Search for the word "computer" in the entries. Each line that holds it should be copied.

•••••

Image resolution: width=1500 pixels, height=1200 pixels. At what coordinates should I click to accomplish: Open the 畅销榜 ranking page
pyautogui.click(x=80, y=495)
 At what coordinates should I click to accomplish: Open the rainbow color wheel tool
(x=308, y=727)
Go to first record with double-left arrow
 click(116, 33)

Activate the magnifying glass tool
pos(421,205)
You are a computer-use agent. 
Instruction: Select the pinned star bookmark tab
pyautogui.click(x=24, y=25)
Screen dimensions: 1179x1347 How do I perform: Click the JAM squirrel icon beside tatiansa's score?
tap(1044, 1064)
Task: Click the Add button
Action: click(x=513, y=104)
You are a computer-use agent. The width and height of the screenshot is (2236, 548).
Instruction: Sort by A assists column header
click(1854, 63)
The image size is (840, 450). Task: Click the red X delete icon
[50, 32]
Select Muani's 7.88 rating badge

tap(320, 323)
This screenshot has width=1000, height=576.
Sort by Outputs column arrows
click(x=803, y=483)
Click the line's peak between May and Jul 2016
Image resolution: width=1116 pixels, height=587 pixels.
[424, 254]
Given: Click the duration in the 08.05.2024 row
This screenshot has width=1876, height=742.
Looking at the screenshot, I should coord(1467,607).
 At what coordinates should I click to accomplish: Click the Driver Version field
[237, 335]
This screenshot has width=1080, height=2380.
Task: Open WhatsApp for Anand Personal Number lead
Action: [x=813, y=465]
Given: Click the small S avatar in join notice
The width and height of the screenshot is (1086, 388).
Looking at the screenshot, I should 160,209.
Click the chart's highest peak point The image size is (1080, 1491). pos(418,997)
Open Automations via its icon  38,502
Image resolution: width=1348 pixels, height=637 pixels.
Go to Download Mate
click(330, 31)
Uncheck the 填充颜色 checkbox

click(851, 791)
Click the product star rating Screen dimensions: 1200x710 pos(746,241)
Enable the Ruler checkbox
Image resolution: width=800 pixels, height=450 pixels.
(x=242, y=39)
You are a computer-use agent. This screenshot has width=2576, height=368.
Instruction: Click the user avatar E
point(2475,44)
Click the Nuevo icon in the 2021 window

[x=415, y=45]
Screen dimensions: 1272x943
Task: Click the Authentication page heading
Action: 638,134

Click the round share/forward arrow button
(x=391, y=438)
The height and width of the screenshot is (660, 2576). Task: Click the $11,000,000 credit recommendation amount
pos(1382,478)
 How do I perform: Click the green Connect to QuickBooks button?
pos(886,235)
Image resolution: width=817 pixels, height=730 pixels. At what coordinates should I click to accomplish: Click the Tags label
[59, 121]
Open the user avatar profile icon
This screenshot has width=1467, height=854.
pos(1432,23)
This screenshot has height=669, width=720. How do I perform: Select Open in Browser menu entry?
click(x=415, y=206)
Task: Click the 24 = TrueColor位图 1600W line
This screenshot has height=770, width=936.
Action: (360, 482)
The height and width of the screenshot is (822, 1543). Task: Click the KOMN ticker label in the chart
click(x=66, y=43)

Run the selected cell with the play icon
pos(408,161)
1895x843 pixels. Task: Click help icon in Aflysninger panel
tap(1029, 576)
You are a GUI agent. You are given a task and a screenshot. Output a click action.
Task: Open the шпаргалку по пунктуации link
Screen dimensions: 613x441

•••••

## EXERCISE ANSWER:
You are a computer-use agent. 
You are a computer-use agent. The width and height of the screenshot is (2236, 548).
You are a computer-use agent. This screenshot has width=2576, height=368.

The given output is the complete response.